SIDNER: Yes. He -- and we should be clear, he wasn't an attorney for Donald Trump on the classified documents case because of what happened here. But he was still an attorney for Donald Trump on the January 6th case, the federal one. So it is fascinating to sort of watch how this happened. And just about everyone we've talked to said, it's just no way for him to thread that needle and stay on Team Trump.

I do want to get your thoughts on what you make of Donald Trump saying no, no, no. He's still, you know, the spokesperson saying, hey, he's still my attorney.

WU: Yes. Right. I'm not sure what the spokesperson is trying to say there, but yes, maybe they can keep them on the payroll and still pay him to be an attorney. There's nothing improper about that, but his position is ethically compromised. I mean, he's being called as a witness. He can't possibly continue to give zealous advocacy and that shield's already been pierced.

I mean, neither he nor his client can trust in that shield to preserve the future of their confidential communications. So he really just can't be truly involved in strategy. Nothing says you can't keep him on the payroll. But he can't really do substantive defense work at this point.

SIDNER: Shan Wu, appreciate your time. Thank you so much for being here.

And in another case --

WU: Thanks, Sara.

SIDNER: -- the historic first criminal trial of former President Donald Trump begins with jury selection in New York City, that is on the hush money case. Watch CNN for Special Live Coverage, The Trump Hush Money Trial starts Monday morning at 10:00 a.m. right here on CNN and streaming on Max.

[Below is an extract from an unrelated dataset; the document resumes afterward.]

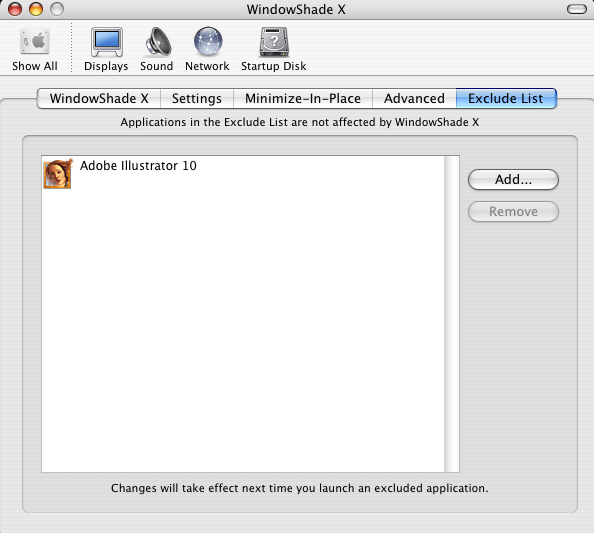
Task: Open the Displays preference pane
Action: [x=106, y=42]
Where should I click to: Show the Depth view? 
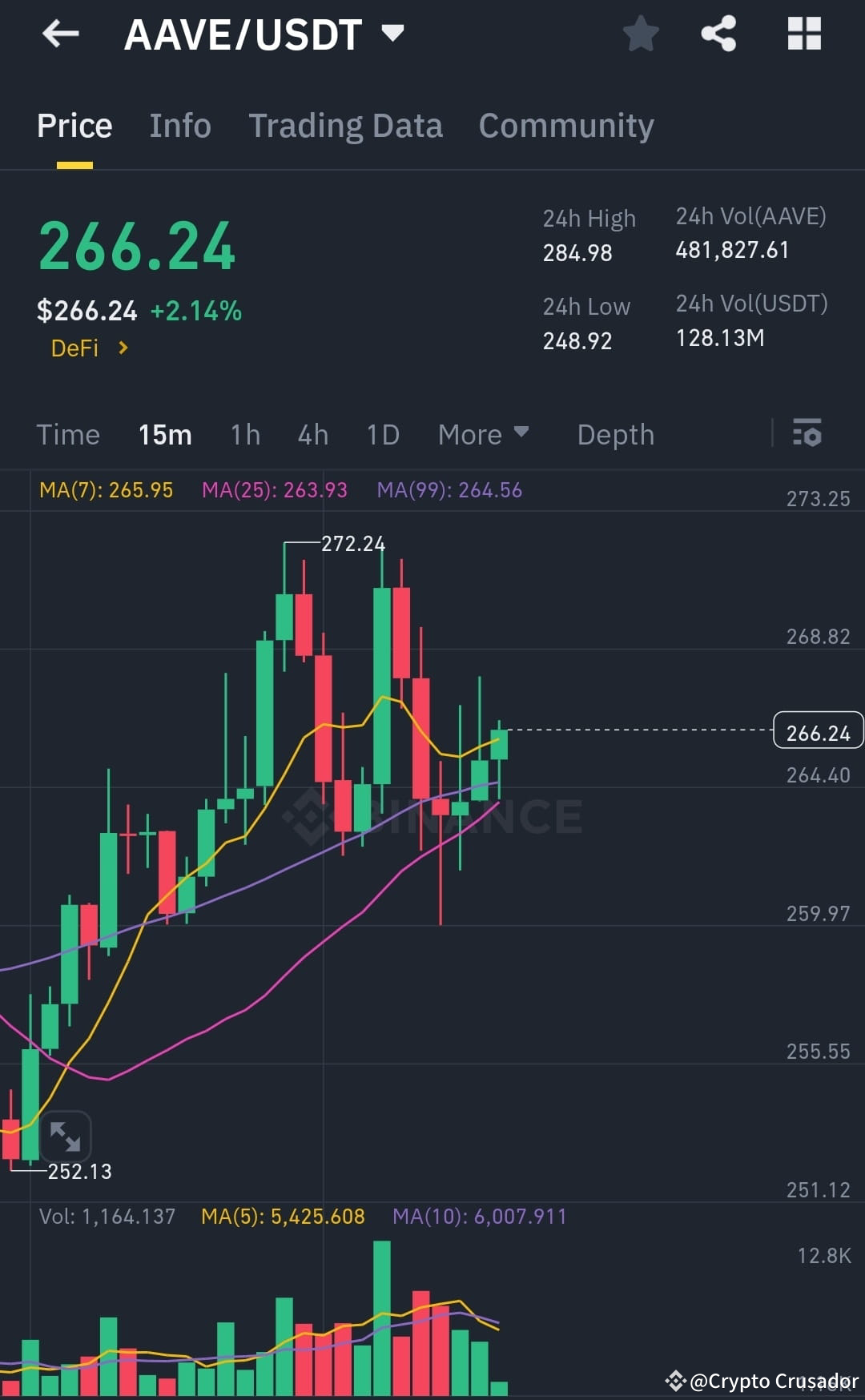tap(615, 434)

All right. Republican House Speaker Mike Johnson fighting for his job. He's hoping a meeting today with Donald Trump might help. But could House Democrats step in? Will they step in to save him?

Plus, the Biden administration is forgiving more than $7 billion in student loans. Who will see their debt potentially wiped away?

(COMMERCIAL BREAK)

[09:29:03]

BERMAN: A new round of student loan debt cancelation this morning. This time, President Biden canceling $7.4 billion. Also today, Vice President Kamala Harris heads to Arizona after the state Supreme Court there reinstated a near total ban on abortion from the 1800s.

CNN's Arlette Saenz at the White House this morning. A lot of activity there, Arlette.

ARLETTE SAENZ, CNN WHITE HOUSE CORRESPONDENT: Yes, John. And President Biden is trying to offer a bit more relief to borrowers who are saddled with high student loan debt, an issue that's of concern for many voters heading into November's election.

This morning, the Department of Education announced that it is canceling -- using an existing program to cancel about $7.4 billion in student loans. That would impact around 277,000 individuals. In total, this brings the entire amount that Biden has canceled so far to $153 billion for nearly 4.3 million borrowers. The most that's been canceled in student debt by any president in history.

Now, this announcement today comes just a few days after President Biden rolled out a sweeping new proposal to reduce or wipe out student loan.